日陰で少し乾燥させます。こうすることで香りがよく出るのと、葉のハリが増して身体に触れた時の程良い刺激が最高なのです。
サウナでもおなじみのロウリュを。アロマウォーターでなく、乾燥させたヴィヒタにしっかり水を含ませて、熱々のサウナストーンで温めるとナチュラルな香りがサウナ室全体に広がります。クロモジであればスーッとさわやかな香り、ダケカンバはウッディな土を思わせるやさしい香りが。ヴィヒタ効果でより深い自然の世界へと誘ってくれる瞬間です。
ウィスキングの提供は少し先の話になるかもしれませんが、ヴィヒタを使ったセルフロウリュは先行してお届けする予定です。
自然と共存する場所を目指して
今回は、十和田の自然を利用したヴィヒタについてお話ししましたが、これはフィンランドにある「自然享受権」にもつながると考えています。ありのままの自然を敬いつつ、誰もが自由にそれを利用できる権利。キノコ狩りなど森の恵みをいただくこと、夏の湖水浴や冬のスキー、もちろんサウナも。フィンランドでは人が自然を守りながらも、当たり前に共存して楽しむことができるのです。

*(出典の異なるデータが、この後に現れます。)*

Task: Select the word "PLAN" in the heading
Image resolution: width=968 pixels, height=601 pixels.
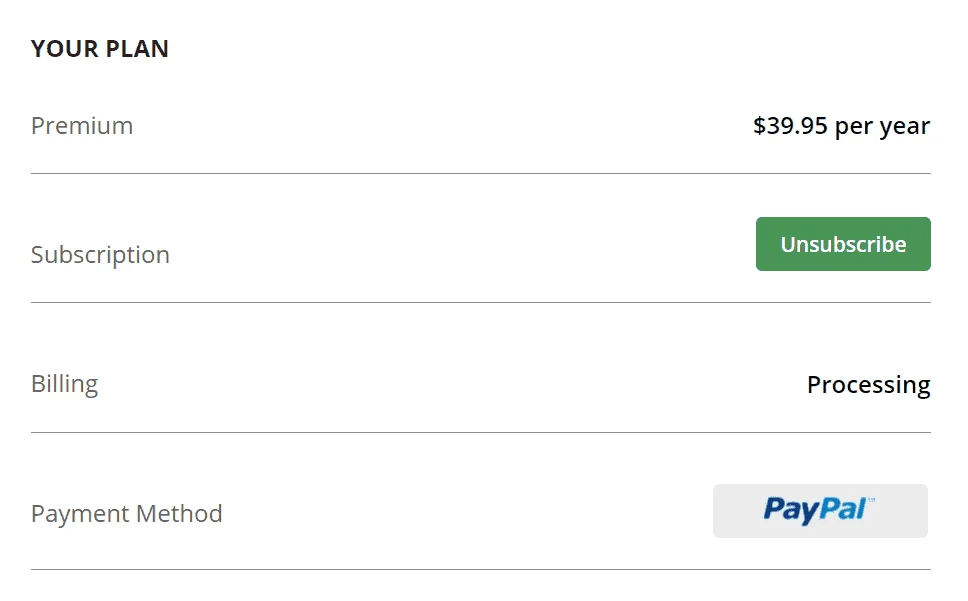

私たち十和田サウナも、サウナやヴィヒタなど、かたちあるものを取り入れるだけではなく、自然に対する考え方として、自然享受権を十和田湖へ落とし込んでいきたいと思っています。十和田サウナを訪れる人が、本質的に自然を理解し、楽しめるような場所をみなさんに提供できるように。日々精進していきます!